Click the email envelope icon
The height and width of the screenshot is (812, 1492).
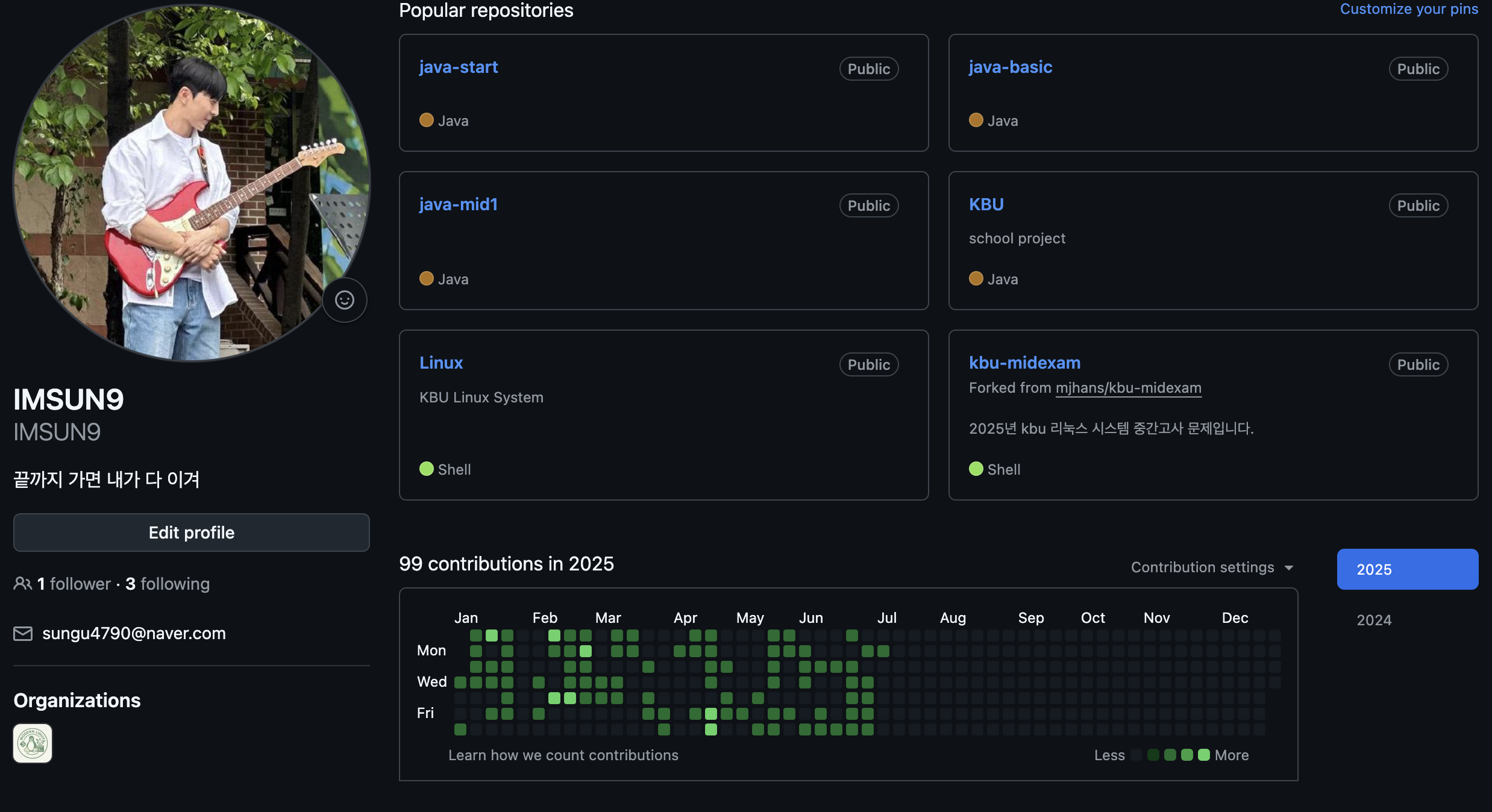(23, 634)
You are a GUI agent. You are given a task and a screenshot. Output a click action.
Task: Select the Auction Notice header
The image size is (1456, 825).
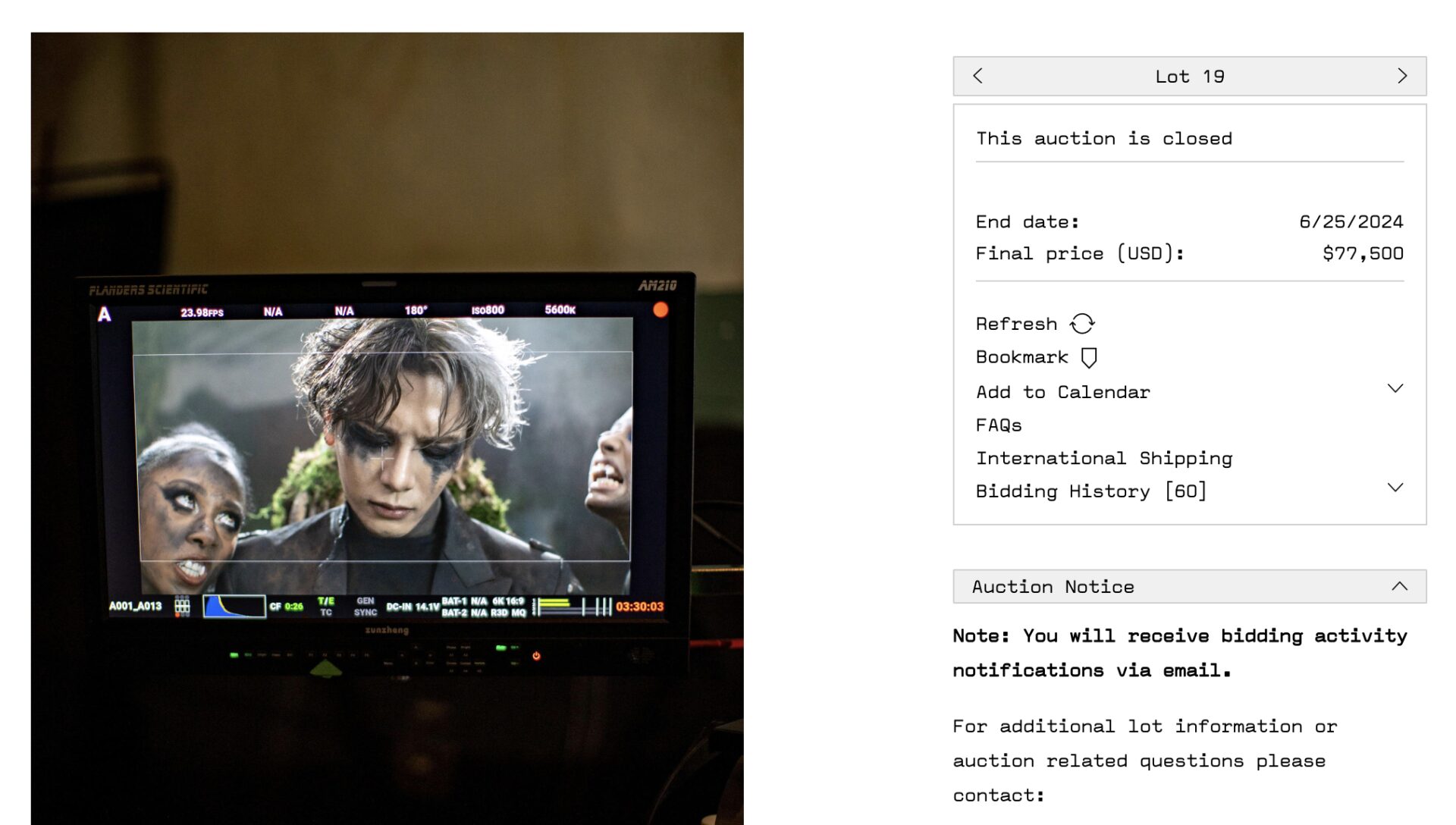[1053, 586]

++++++++

- [What to work on] Type the lines above out again exactly as they appear, skipping every picture.

- [Task output]
Click the email envelope icon
The height and width of the screenshot is (812, 1492).
(23, 634)
You are a GUI agent. You are given a task and a screenshot. Output a click action.
Task: Select the Auction Notice header
The image size is (1456, 825).
[1053, 586]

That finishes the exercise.